*Written request*:
Rewrite the lines below as a JSON list of strings, one string per line and no blank lines, starting with the line that contains "Given: Click the search magnifier icon" and going on through the line that contains "Action: tap(360, 71)". Include only those lines.

# START OF Information given

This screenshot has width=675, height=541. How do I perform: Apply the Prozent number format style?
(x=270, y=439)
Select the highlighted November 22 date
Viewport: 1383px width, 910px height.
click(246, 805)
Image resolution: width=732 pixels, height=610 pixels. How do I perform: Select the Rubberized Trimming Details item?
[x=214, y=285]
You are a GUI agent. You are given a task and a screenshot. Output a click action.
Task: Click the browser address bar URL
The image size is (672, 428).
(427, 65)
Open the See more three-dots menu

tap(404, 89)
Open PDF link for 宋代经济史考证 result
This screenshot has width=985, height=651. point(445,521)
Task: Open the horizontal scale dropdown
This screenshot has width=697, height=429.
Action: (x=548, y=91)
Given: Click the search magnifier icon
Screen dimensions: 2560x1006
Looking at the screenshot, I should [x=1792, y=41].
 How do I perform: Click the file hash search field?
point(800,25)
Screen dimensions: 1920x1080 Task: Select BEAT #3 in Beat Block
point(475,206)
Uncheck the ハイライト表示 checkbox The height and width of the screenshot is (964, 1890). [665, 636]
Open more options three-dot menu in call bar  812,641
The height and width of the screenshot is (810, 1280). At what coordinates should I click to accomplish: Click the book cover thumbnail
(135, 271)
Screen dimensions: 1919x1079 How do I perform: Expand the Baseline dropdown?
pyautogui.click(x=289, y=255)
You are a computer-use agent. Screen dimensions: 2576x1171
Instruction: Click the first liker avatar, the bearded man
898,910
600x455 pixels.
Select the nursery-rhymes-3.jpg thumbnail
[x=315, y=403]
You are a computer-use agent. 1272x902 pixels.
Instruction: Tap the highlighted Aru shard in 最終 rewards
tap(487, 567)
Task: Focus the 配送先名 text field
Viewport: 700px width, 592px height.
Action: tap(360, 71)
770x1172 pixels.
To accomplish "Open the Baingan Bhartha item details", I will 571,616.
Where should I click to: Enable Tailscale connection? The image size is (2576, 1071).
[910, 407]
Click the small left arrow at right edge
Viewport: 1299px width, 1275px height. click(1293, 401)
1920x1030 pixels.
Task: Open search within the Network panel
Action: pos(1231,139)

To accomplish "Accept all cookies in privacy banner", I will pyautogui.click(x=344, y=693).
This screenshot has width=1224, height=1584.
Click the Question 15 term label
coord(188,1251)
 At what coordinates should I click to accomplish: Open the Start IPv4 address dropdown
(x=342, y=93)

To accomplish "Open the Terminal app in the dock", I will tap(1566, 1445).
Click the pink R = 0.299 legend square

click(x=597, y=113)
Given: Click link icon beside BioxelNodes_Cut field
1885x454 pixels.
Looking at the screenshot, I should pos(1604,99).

# END OF Information given

*Finished exercise*:
[
  "Given: Click the search magnifier icon",
  "Screen dimensions: 2560x1006",
  "Looking at the screenshot, I should [x=1792, y=41].",
  " How do I perform: Click the file hash search field?",
  "point(800,25)",
  "Screen dimensions: 1920x1080 Task: Select BEAT #3 in Beat Block",
  "point(475,206)",
  "Uncheck the ハイライト表示 checkbox The height and width of the screenshot is (964, 1890). [665, 636]",
  "Open more options three-dot menu in call bar  812,641",
  "The height and width of the screenshot is (810, 1280). At what coordinates should I click to accomplish: Click the book cover thumbnail",
  "(135, 271)",
  "Screen dimensions: 1919x1079 How do I perform: Expand the Baseline dropdown?",
  "pyautogui.click(x=289, y=255)",
  "You are a computer-use agent. Screen dimensions: 2576x1171",
  "Instruction: Click the first liker avatar, the bearded man",
  "898,910",
  "600x455 pixels.",
  "Select the nursery-rhymes-3.jpg thumbnail",
  "[x=315, y=403]",
  "You are a computer-use agent. 1272x902 pixels.",
  "Instruction: Tap the highlighted Aru shard in 最終 rewards",
  "tap(487, 567)",
  "Task: Focus the 配送先名 text field",
  "Viewport: 700px width, 592px height.",
  "Action: tap(360, 71)"
]